:: What you have to do ::
Your answer should be each line of the entries that contains the word "will", copied in full.

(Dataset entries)
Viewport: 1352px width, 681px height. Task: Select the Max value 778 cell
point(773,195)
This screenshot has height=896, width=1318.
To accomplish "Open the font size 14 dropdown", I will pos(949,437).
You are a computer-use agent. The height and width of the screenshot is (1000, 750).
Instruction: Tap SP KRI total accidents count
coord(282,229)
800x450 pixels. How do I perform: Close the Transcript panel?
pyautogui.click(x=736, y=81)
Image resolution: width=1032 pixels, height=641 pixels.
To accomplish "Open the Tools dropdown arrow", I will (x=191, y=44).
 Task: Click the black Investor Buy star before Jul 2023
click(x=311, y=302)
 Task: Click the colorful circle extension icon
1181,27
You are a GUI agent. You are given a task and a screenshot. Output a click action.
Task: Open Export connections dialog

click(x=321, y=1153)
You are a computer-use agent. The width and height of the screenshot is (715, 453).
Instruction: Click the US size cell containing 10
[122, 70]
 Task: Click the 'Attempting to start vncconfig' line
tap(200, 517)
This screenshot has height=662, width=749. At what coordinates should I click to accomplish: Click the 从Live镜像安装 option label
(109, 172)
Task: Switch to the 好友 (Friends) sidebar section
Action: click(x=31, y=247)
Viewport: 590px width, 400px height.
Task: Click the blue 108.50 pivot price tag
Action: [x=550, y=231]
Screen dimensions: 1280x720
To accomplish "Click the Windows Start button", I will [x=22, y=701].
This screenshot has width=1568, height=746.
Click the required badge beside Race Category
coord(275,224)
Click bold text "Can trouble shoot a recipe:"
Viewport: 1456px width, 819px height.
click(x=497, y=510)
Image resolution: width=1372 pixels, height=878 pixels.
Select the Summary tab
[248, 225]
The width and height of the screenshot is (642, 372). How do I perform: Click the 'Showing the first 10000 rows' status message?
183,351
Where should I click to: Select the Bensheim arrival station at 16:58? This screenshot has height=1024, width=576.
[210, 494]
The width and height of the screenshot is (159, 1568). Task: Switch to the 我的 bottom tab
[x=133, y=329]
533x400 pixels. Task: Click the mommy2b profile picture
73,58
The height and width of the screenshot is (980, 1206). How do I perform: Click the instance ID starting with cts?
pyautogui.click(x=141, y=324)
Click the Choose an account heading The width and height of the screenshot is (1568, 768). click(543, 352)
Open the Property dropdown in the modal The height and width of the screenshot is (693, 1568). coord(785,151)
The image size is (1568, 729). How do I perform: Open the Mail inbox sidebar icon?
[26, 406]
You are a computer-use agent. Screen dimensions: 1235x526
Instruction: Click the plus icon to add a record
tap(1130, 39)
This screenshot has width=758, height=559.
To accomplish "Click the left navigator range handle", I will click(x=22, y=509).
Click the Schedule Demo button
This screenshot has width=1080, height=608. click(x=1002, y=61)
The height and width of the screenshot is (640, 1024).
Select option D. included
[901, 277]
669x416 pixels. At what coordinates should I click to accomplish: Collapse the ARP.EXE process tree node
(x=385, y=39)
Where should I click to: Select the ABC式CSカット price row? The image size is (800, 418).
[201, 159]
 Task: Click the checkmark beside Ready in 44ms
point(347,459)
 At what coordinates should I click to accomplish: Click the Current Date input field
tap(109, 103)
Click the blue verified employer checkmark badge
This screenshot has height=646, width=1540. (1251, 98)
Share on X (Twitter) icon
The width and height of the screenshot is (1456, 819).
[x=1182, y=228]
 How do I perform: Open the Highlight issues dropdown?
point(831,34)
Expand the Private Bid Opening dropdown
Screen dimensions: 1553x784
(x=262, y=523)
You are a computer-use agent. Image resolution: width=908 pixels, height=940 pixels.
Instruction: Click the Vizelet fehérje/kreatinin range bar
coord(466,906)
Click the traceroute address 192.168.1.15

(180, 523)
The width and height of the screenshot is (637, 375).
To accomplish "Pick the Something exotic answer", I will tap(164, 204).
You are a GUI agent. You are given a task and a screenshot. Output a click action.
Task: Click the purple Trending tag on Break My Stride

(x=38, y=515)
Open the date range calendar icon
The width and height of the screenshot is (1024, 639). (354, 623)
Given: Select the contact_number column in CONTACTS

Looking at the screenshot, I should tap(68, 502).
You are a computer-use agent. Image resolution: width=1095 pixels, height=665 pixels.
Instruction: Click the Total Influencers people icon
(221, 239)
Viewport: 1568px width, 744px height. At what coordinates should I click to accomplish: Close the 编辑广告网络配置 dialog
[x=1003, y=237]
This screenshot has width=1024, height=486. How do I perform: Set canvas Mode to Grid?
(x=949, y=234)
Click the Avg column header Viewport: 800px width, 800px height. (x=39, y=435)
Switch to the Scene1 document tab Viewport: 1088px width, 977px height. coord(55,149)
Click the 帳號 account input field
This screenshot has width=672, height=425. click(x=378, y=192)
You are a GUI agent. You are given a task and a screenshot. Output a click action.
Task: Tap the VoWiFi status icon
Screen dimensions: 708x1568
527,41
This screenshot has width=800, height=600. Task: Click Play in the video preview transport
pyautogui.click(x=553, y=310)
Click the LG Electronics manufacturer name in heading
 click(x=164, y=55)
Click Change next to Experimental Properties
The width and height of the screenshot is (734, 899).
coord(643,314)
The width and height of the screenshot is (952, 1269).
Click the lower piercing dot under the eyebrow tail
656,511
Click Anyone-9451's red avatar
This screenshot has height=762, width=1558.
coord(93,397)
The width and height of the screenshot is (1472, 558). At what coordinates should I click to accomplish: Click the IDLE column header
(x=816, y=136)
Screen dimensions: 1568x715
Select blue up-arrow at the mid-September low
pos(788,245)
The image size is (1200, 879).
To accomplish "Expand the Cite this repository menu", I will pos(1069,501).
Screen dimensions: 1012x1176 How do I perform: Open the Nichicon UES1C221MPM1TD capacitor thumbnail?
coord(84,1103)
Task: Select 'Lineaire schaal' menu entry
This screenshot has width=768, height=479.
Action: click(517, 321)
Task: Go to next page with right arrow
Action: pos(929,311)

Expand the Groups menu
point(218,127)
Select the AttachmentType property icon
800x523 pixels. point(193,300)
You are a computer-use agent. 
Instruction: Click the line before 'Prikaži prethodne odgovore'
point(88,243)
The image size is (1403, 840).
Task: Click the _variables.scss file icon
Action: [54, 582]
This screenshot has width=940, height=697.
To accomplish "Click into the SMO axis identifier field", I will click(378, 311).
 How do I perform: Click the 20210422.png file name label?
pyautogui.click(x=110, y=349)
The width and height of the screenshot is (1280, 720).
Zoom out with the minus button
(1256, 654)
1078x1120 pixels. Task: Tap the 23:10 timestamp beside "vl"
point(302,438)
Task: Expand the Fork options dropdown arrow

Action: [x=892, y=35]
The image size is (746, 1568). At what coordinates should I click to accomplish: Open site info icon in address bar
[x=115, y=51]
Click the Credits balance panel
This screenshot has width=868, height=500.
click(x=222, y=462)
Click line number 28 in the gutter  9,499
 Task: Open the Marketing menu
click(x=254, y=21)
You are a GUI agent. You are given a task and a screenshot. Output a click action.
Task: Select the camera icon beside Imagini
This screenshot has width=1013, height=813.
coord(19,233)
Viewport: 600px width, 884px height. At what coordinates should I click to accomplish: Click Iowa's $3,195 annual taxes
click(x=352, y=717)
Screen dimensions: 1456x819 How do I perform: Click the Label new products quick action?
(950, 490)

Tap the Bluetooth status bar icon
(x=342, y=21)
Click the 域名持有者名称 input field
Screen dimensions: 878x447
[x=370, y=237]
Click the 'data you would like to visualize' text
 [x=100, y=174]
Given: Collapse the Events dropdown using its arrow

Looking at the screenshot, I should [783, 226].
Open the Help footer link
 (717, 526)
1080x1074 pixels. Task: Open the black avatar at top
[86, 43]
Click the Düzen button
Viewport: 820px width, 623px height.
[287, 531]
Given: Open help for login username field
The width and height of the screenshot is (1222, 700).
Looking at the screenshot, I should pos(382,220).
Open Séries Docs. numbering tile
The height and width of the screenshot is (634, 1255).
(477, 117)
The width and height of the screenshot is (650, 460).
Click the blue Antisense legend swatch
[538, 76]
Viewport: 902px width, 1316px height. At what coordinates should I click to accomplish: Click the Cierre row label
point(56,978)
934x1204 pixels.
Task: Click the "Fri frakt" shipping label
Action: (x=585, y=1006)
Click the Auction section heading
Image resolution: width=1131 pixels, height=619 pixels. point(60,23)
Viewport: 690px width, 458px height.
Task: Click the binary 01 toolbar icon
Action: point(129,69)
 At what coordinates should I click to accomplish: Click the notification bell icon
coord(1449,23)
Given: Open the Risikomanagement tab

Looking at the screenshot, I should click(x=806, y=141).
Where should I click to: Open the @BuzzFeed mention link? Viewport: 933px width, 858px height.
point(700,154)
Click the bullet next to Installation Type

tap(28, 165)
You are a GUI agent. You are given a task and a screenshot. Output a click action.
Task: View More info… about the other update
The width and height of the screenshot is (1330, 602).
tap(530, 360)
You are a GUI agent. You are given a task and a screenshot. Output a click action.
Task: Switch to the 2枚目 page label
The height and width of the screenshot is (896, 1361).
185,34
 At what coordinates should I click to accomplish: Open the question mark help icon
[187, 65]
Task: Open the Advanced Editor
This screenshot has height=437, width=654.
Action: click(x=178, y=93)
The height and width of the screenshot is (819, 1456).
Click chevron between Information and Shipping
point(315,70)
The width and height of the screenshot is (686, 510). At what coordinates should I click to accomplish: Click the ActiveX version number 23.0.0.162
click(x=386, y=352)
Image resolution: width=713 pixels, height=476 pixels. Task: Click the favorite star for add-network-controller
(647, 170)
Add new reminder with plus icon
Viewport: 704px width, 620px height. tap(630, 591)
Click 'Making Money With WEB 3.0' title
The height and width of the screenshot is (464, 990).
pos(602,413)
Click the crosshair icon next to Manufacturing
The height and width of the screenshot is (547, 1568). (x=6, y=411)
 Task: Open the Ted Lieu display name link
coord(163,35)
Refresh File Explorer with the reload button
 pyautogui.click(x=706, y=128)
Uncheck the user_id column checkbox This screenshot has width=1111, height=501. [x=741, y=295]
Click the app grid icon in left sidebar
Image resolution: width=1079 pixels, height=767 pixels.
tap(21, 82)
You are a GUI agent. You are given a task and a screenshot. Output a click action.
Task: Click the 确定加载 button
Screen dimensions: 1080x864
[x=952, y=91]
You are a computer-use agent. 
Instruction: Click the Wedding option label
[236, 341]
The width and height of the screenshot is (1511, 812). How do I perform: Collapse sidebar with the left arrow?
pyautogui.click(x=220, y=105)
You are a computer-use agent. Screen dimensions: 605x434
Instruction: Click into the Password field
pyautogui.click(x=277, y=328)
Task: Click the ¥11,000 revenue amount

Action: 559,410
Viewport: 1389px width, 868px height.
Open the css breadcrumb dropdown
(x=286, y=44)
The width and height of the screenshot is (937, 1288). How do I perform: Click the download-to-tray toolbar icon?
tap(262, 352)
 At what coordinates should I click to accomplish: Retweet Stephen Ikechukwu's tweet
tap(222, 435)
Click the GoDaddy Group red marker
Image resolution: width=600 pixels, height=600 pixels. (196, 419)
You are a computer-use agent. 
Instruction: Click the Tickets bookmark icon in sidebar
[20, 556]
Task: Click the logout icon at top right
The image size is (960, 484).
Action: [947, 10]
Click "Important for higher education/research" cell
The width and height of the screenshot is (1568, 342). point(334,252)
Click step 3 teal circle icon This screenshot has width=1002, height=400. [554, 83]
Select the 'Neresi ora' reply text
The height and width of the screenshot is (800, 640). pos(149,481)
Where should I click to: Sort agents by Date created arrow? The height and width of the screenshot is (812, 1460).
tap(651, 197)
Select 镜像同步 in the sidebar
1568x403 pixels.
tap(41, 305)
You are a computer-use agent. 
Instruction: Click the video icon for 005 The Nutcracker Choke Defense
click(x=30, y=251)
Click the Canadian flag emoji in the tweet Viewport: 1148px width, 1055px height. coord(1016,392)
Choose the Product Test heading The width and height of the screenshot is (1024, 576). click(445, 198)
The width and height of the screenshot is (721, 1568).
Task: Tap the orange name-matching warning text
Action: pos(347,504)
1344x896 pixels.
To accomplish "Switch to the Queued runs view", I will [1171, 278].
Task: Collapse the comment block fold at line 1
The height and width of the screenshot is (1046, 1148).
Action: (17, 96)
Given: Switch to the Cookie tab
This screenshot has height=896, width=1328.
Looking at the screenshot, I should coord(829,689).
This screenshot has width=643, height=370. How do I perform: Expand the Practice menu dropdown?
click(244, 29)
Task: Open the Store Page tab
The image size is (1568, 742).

:: Written answer ::
To accomplish "Open the font size 14 dropdown", I will pos(949,437).
To accomplish "Open the Tools dropdown arrow", I will (x=191, y=44).
To accomplish "Click the Windows Start button", I will [x=22, y=701].
To accomplish "Click the left navigator range handle", I will click(x=22, y=509).
To accomplish "Pick the Something exotic answer", I will tap(164, 204).
To accomplish "Expand the Cite this repository menu", I will pos(1069,501).
To accomplish "Click into the SMO axis identifier field", I will click(378, 311).
To accomplish "Switch to the Queued runs view", I will [1171, 278].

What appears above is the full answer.